Following a rash of targeted ransomware attacks upon hospitals in early 2016, Intel Security investigated the attacks, the ransomware networks behind them, and the payment structures enabling cybercriminals to monetize their malicious activity. The researchers identified nearly $100,000 in payments from hospital ransomware victims to specific bitcoin accounts. While healthcare is still clearly a small proportion of the overall ransomware ‘business,’ McAfee Labs expects a growing number of new industry sectors to be targeted by the extensive networks launching such attacks.
In the first half of 2016, our researchers identified a ransomware author and distributor who appeared to receive $121 million (BTC 189,813) in payments from ransomware operations targeting a variety of sectors. Dark net discussion board communications suggest that this particular cybercrime actor had accumulated profits of $94 million during the first six months of this year.
The scale of the operation is in line with research McAfee Labs conducted with its Cyber Threat Alliance partners in late October 2015, when the group uncovered a ransomware operation using the CryptoWall ransomware strain to extort nearly $325 million over the course of two months.

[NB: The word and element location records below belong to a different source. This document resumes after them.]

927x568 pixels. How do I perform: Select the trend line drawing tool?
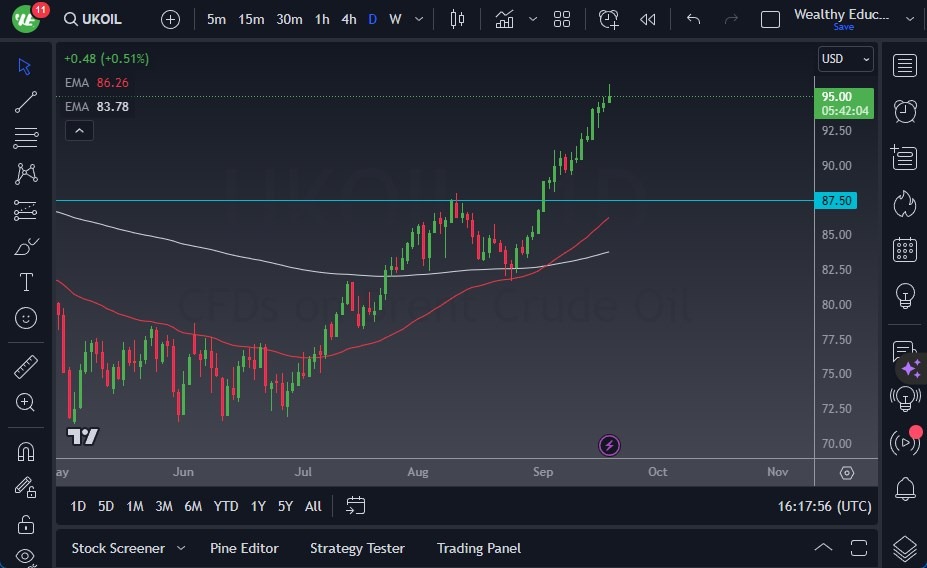pos(26,101)
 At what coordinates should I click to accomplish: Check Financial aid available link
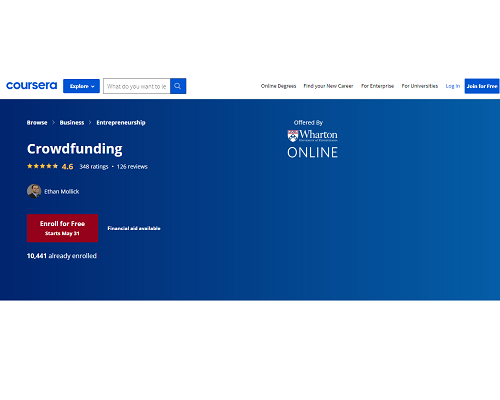pyautogui.click(x=134, y=228)
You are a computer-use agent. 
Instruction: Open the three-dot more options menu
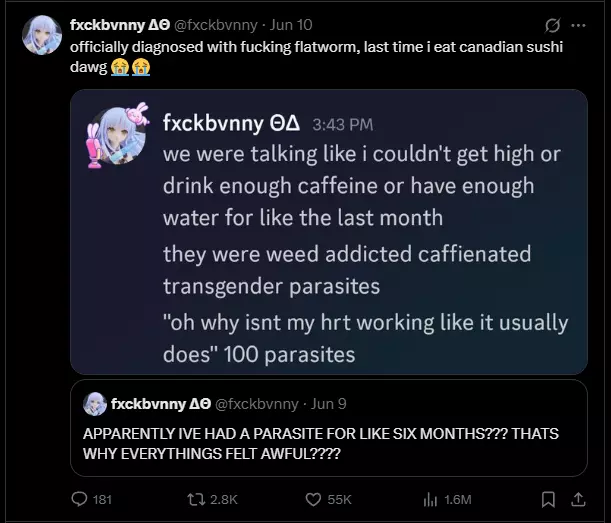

The research team attributes the increased focus on hospitals to such organizations’ reliance on legacy IT systems, medical devices with weak or no security, third-party services that may be common across multiple organizations, and hospitals’ need for immediate access to information to deliver the best possible patient care.

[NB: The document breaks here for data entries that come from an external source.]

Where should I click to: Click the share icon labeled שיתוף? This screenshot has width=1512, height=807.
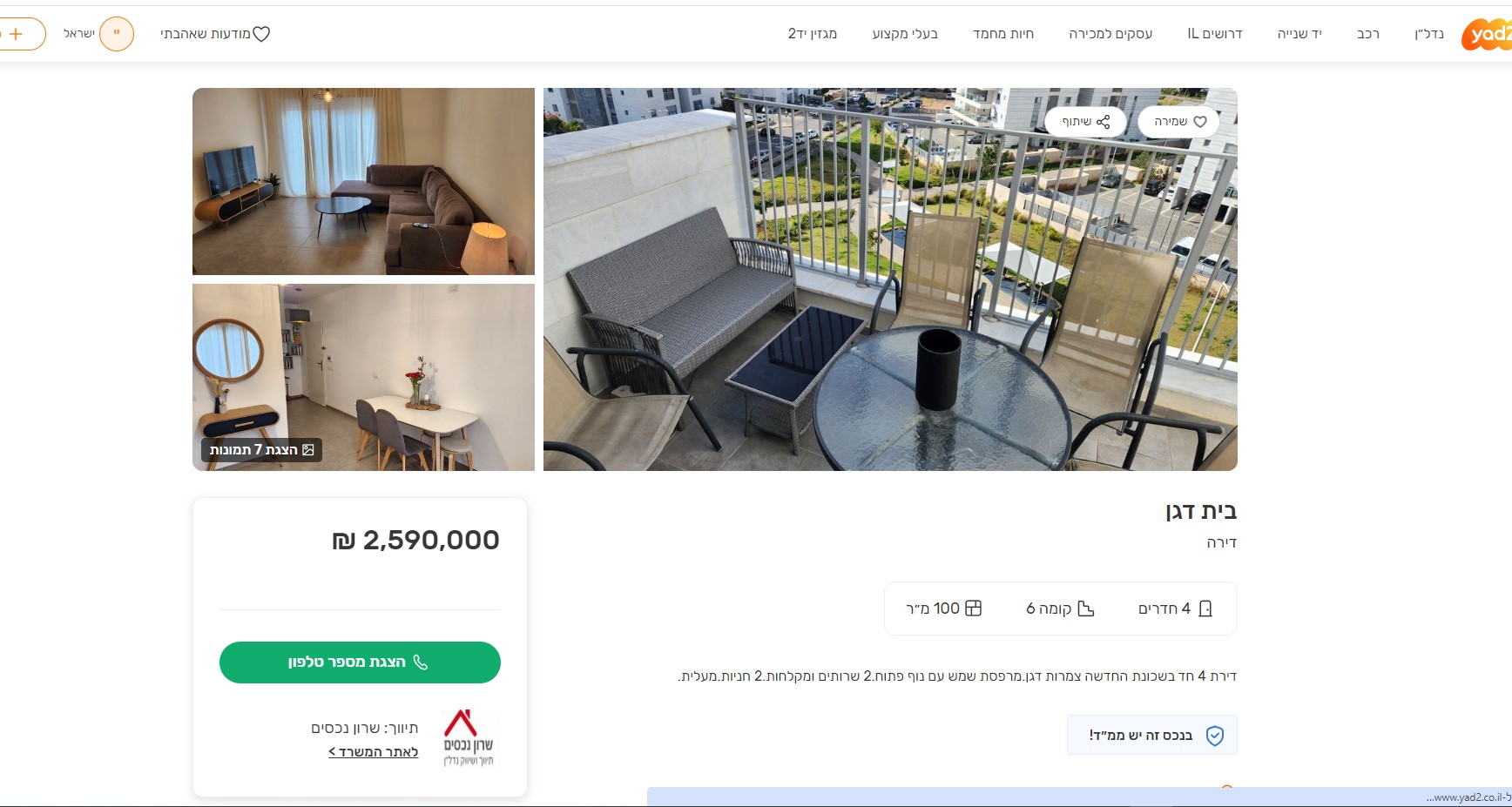[1103, 122]
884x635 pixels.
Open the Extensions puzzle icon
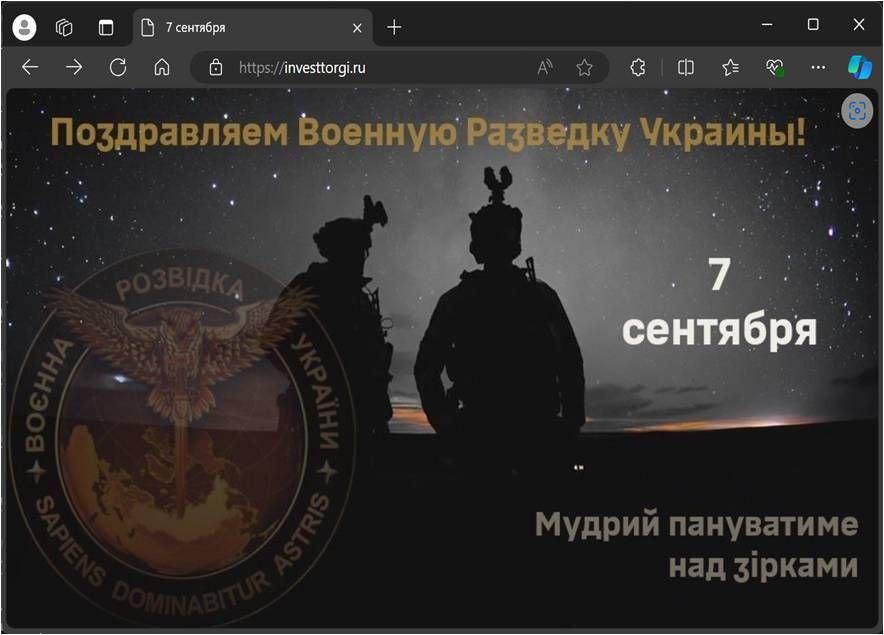(x=638, y=68)
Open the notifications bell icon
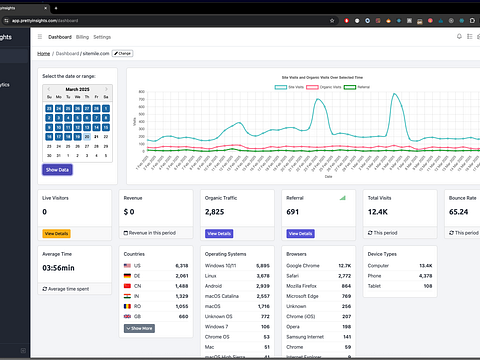 pyautogui.click(x=459, y=36)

“As targets, hospitals represent an attractive combination of relatively weak data security, complex environments, and the urgent need for access to data sources, sometimes in life or death situations,” said Vincent Weafer, Vice President for Intel Security’s McAfee Labs. “The new revelations around the scale of ransomware networks and the emerging focus on hospitals remind us that the cybercrime economy has the capacity and motivation to exploit new industry sectors.”